Comics statt klassischer Literatur?
Im jetzigen Wintersemester startet an der Universität Siegen ein Projekt mit dem Titel „Learning about the Shoah Through Narrative Art and Visual Storytelling“. Das Vorhaben, das aus dem Zukunftsfonds NRW gefördert wird, setzt auf Comics und Graphic Novels, um jungen Menschen die Geschichte des Holocausts näherzubringen. Amerikanistik-Professor Daniel Stein, einer der Projektverantwortlichen, ist überzeugt, dass Comics eine wichtige Rolle in der Erinnerungsarbeit spielen können. Sie könnten, so Stein, eine „emotionale Wirkung“ entfalten, die herkömmliche Literatur oft nicht erreicht.

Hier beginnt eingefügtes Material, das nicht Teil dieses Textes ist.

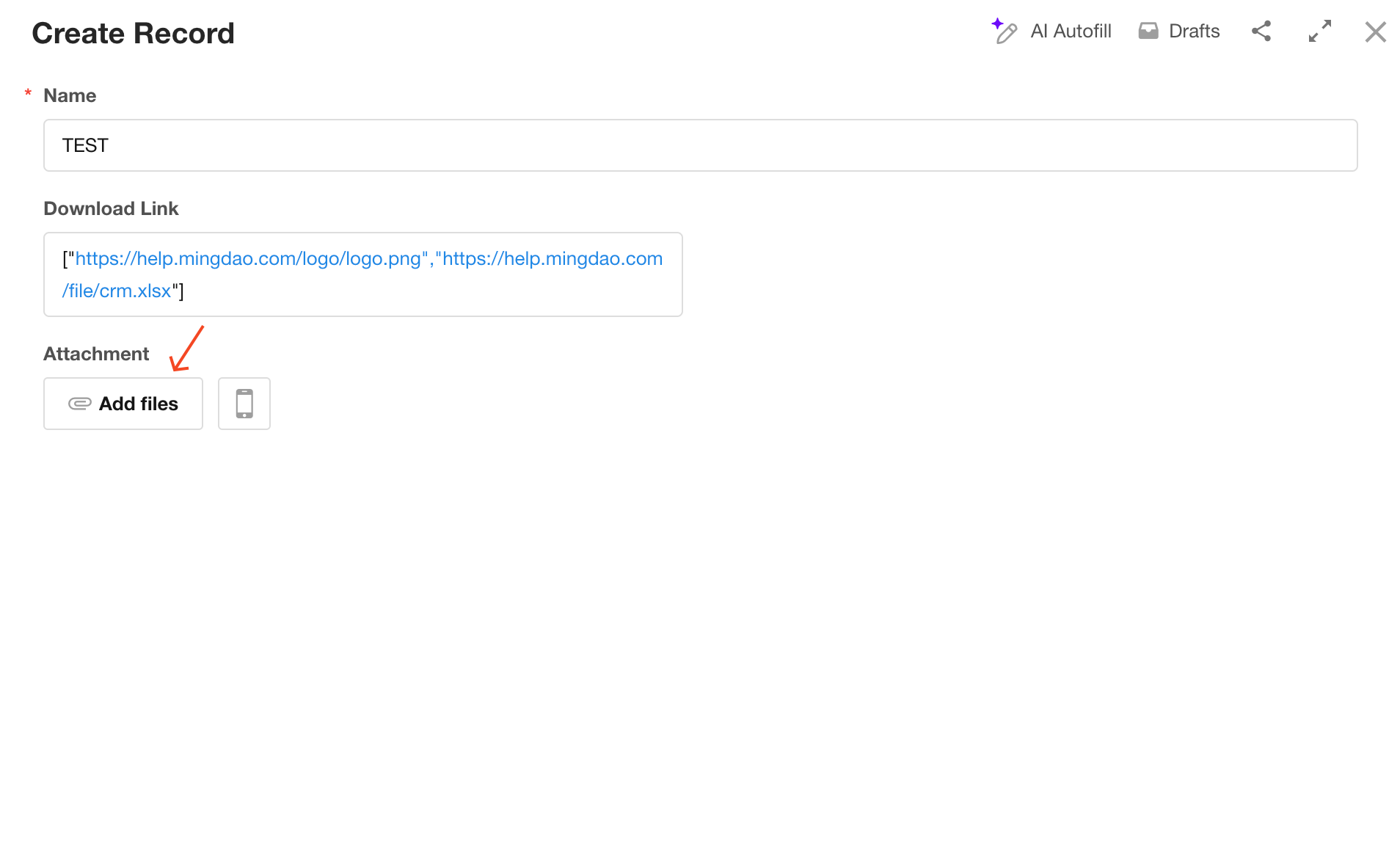The image size is (1400, 841).
Task: Click the Download Link label
Action: point(111,208)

Bisher war es üblich, im Schulunterricht klassische Werke wie „Das Tagebuch der Anne Frank“ zu behandeln. Doch ob diese traditionellen Zugänge heute noch die gewünschten Effekte erzielen, ist fraglich. Der Direktor des Zentrums für schulpraktische Lehrerausbildung in Siegen, Jens Aspelmeier, sieht in Comics eine wertvolle Ergänzung. In einer zunehmend von visuellem Storytelling geprägten Welt bieten sie einen zeitgemäßen Zugang zur Erinnerungskultur.
Die Notwendigkeit solcher Bildungsmaßnahmen unterstreicht eine aktuelle Studie des NRW-Innenministeriums: Fast die Hälfte der Befragten spricht sich für einen Schlussstrich unter die Auseinandersetzung mit dem Holocaust aus. 24 Prozent zeigen antisemitische Haltungen. Besonders alarmierend: Antisemitismus beginnt oft schon auf dem Schulhof, und das sogar in der Grundschule.
Früh ansetzen im Klassenzimmer
Laut Jana Mikota, Germanistin an der Uni Siegen und Expertin für Kinder- und Jugendliteratur, sei es möglich, das Thema Holocaust auch für jüngere Kinder aufbereitet zu behandeln – etwa durch Bilderbücher. Doch diese Arbeit ist nicht einfach. Die politische Gemengelage, in der Feindbilder wieder salonfähig werden, ist eine besondere Herausforderung. Dennoch sei es gerade in Zeiten zunehmender gesellschaftlicher Spannungen wichtiger denn je, die Erinnerung an die Schoah lebendig zu halten. Comics und Graphic Novels könnten hierbei ein entscheidendes Mittel sein.